Ну, когда-то Валерий Попов мне говорил: «Самое надёжное — это довести ситуацию до дедлайна, до последней крайности, когда у тебя остаётся на сдачу текста неделя или три дня, и тогда это из тебя будет вырываться под особенным напором». Ну, такая искусственная невротизация. Я прибегаю иногда к таким вещам. Если мне очень не хочется что-то писать, я оттягиваю до последнего. Но в принципе, слава богу, такая ситуация, когда мне не хочется писать, она очень редкая, и она почти всегда… Кстати, прислушайтесь к себе, ведь организм вам плохого не подскажет. Если вам какую-то вещь ну очень не хочется писать, то вам её писать не надо, она не нужна. Сколько раз уже такое было, что мне надо написать какой-то текст (срочный/не срочный), а мне не хочется этого делать! И я это откладываю. А назавтра оказывается, что он и не нужен, что его бы завернули. Вот и вам я того же желаю. Прислушивайтесь к организму. Если он говорит: «Не надо ничего делать», — то ничего и не делайте. Чем больше сделаете сегодня, тем больше переделаете завтра.

«Я вас высоко ценю, но в вопросах советского кинематографа, по-моему, вы разбираетесь слабо, — да. А вы разбираетесь сильно. Если я сделал ваш день или, точнее, вашу ночь, то мне не трудно, а вам приятно. — Негативное мнение о «Неоконченной пьесе» Михалкова красноречиво говорит об этом. Эта картина — подлинный шедевр, достойный «Оскара», — да, разумеется. — Поосторожнее. Вас слушают и читают миллионы!»
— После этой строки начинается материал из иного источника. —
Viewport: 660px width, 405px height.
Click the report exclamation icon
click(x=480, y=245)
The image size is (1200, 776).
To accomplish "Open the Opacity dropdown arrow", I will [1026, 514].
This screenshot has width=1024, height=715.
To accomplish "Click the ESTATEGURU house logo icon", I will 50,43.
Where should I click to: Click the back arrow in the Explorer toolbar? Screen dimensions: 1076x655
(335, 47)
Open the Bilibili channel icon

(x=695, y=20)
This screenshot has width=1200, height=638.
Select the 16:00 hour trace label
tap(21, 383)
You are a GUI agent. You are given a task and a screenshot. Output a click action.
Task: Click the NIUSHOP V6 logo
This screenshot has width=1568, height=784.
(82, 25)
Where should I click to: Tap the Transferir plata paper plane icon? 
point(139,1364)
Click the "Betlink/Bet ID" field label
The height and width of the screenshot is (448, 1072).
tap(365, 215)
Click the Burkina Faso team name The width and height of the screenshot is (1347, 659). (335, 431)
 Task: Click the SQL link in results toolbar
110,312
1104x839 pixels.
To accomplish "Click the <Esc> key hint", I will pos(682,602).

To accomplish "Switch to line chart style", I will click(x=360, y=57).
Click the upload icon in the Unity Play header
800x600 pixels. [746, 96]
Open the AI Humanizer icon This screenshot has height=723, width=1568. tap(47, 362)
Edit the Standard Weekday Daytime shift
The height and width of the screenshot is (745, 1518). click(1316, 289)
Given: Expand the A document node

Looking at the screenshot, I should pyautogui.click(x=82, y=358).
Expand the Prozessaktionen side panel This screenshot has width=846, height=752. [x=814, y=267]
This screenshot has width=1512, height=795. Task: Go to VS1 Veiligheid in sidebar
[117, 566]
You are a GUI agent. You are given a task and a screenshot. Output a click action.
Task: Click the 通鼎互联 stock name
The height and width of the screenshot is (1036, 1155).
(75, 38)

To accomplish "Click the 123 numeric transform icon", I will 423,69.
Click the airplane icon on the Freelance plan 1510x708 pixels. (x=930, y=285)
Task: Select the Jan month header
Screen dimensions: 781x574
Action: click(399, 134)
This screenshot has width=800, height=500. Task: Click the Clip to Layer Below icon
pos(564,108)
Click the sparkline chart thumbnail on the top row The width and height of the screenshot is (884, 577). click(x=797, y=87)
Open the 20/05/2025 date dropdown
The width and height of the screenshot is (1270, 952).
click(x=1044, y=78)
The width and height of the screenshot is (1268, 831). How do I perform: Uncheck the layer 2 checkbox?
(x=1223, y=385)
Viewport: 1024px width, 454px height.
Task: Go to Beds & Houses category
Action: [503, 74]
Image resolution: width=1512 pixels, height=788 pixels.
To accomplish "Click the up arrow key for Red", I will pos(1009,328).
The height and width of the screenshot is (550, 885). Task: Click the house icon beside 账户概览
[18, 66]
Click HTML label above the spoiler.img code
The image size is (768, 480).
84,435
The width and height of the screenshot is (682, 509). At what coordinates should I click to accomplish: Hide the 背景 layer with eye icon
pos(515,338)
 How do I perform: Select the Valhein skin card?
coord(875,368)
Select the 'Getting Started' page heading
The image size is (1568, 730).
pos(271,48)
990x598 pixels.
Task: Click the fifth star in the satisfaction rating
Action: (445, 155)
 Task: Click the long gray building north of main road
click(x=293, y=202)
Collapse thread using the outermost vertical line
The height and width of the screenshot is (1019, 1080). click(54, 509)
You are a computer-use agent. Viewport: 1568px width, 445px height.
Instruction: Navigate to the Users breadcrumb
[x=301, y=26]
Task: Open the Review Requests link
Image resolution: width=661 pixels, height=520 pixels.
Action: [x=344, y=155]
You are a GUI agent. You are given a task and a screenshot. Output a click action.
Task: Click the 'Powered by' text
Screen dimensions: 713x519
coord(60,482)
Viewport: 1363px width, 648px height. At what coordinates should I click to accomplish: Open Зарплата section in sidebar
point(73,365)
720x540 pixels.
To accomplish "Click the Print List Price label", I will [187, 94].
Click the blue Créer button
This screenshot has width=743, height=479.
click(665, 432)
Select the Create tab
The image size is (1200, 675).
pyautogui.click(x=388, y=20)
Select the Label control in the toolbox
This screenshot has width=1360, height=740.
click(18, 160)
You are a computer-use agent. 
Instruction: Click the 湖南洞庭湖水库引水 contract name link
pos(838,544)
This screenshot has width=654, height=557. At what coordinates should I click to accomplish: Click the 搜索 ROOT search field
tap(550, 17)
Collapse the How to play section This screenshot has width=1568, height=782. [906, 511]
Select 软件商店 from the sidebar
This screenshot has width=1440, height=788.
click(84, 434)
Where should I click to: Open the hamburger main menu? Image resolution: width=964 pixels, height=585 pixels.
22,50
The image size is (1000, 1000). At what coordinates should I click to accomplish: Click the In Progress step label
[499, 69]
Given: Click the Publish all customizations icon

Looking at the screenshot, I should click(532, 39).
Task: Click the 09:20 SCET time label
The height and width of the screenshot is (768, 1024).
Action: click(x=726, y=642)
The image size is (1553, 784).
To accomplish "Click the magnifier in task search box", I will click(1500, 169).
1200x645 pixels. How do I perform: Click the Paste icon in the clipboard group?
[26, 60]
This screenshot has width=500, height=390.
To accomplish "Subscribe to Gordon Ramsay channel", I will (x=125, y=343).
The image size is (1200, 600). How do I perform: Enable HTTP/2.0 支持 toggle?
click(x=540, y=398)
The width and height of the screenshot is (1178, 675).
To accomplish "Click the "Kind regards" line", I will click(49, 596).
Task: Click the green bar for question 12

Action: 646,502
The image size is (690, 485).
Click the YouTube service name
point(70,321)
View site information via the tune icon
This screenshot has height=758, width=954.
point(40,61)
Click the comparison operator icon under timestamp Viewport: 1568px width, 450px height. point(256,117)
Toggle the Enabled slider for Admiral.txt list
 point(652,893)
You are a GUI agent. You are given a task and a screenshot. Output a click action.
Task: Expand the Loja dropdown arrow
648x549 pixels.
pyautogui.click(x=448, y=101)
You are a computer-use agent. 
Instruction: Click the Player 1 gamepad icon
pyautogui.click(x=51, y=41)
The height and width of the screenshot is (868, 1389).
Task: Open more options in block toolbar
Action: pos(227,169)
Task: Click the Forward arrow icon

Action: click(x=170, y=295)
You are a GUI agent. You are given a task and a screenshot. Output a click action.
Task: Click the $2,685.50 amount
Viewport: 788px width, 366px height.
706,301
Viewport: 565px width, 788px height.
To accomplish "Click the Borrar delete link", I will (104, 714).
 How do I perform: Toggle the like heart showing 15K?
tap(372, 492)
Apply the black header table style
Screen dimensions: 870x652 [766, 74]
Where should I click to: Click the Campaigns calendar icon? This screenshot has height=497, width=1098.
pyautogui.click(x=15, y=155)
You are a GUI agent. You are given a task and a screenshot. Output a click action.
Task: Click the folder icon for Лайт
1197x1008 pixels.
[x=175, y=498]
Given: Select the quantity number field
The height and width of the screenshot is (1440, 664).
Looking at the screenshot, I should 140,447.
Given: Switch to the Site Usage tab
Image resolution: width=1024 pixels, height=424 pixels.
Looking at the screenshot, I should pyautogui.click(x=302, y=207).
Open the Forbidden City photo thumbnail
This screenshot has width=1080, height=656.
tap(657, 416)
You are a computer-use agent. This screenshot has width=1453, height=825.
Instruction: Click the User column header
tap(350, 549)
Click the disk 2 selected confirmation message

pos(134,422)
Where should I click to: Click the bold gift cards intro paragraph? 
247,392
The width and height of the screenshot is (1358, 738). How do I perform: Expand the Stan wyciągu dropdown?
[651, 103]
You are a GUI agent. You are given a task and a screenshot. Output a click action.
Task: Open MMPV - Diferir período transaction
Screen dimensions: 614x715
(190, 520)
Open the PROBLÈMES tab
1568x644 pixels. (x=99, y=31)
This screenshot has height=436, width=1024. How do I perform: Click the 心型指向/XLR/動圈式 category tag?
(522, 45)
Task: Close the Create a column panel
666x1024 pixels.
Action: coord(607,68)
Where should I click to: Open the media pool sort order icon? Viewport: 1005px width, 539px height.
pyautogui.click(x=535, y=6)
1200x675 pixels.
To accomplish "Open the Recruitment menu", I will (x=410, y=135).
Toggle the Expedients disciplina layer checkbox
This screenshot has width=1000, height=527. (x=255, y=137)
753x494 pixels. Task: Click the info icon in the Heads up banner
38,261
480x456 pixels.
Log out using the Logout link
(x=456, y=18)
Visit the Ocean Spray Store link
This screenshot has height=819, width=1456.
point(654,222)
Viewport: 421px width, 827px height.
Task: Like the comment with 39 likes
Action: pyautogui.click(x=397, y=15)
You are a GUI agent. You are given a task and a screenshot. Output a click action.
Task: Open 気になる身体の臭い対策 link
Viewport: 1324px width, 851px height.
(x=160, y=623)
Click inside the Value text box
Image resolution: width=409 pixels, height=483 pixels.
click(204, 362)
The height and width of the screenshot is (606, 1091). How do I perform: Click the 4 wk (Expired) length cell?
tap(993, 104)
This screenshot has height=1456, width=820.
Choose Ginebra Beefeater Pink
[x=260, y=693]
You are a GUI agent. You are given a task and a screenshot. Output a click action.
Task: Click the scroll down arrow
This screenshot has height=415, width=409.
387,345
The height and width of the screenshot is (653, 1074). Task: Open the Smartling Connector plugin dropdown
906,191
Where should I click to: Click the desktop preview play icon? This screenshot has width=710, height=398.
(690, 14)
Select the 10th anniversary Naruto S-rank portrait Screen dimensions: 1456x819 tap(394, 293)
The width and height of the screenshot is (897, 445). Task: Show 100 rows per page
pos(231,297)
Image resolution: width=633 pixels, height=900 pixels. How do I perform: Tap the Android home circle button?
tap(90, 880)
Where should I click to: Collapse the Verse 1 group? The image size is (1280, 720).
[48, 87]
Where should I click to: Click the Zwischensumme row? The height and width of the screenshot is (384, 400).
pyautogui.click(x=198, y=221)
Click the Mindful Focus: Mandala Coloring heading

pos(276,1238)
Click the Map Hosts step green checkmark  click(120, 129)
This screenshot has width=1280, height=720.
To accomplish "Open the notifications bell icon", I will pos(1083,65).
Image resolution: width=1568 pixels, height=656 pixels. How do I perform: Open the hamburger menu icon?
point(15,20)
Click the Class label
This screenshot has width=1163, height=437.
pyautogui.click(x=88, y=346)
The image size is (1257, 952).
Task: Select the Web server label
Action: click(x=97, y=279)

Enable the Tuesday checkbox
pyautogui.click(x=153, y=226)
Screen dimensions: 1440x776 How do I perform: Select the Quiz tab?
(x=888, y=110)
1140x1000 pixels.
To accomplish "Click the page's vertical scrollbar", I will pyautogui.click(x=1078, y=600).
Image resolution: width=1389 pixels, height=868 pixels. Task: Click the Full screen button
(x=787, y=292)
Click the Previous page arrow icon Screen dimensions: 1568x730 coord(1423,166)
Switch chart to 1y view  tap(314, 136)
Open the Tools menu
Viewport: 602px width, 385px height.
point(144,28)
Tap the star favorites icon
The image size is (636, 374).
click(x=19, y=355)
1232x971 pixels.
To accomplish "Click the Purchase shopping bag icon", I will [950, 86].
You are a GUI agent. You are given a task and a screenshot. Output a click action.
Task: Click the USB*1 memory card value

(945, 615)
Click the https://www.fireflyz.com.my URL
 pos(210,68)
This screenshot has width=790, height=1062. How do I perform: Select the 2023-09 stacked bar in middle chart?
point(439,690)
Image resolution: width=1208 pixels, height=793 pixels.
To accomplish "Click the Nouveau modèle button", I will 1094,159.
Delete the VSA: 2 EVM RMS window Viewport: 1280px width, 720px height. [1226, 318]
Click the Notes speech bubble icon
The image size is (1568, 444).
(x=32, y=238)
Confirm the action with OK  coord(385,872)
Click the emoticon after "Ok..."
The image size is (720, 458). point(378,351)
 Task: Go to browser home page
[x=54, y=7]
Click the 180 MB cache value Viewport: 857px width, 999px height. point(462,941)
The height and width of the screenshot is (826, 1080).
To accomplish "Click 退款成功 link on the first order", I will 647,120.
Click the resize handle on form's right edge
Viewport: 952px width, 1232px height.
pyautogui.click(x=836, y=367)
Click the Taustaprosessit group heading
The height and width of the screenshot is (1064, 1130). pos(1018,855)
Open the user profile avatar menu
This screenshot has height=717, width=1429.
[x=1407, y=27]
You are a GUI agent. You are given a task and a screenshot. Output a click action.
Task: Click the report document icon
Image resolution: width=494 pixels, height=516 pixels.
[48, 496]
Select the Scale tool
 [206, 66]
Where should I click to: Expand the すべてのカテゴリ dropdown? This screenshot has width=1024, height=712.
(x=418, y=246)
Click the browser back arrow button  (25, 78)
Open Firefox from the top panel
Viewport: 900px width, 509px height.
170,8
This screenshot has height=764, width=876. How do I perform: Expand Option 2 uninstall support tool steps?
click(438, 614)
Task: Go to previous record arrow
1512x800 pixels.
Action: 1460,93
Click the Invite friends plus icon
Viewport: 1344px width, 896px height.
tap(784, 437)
Значит, с советами своими вам следует поступить, мне кажется, довольно предсказуемым образом. А что касается… Ну, «поосторожнее» всякое. Что хочу — то и говорю. Я и так, в общем, призывами к экстремизму не занимаюсь. И хотелось бы мне ещё сохранить некоторое подобие честности — хотя бы в гамбургском счёте — в критериях искусства, честно говорить о том, что мне что-то не нравится. А что касается вот этих всяких таких рискованных заявлений от людей (которые ещё, небось, помладше меня), «вы разбираетесь слабо», — я всегда в таких случаях охотно соглашаюсь. «Я разбираюсь слабо, а вы разбираетесь сильно», — иногда человеку надо это услышать. Потому что если он услышит в ответ объективную оценку своих способностей, он может огорчиться, разозлиться, ещё, глядишь, ударить кого-нибудь. А мне ведь действительно легко. Понимаете? Вот мне скажут, что «вы хорошо разбираетесь», — и тогда ни малейшего с моей стороны усилия не требуется, тем более что это неправда.

«Живу в эмиграции ровно два года. После вашей лекции на тему об эмигрантах кипело во мне долго. Как и многим, хотелось написать вам злобнейшее послание, но не стал. Переварил, переслушал — понял».

Спасибо. Вот это правильная модель поведения, дорогой zanyaty, дорогой Занятый (так читается ваш ник). Это правильно, что Занятый. Знаете, там же сказано с самого начала, что на 90 процентов эта лекция говорит о внутренних эмигрантах, об их состоянии, в этом именно парадокс. Ну, точно так же как пришельцы в фильме Бондарчука — это не пришельцы, а представители других национальностей и социальных слоёв, заполонивших скромное Чертаново. Это метафора. В данном случае эмиграция — это тоже метафора.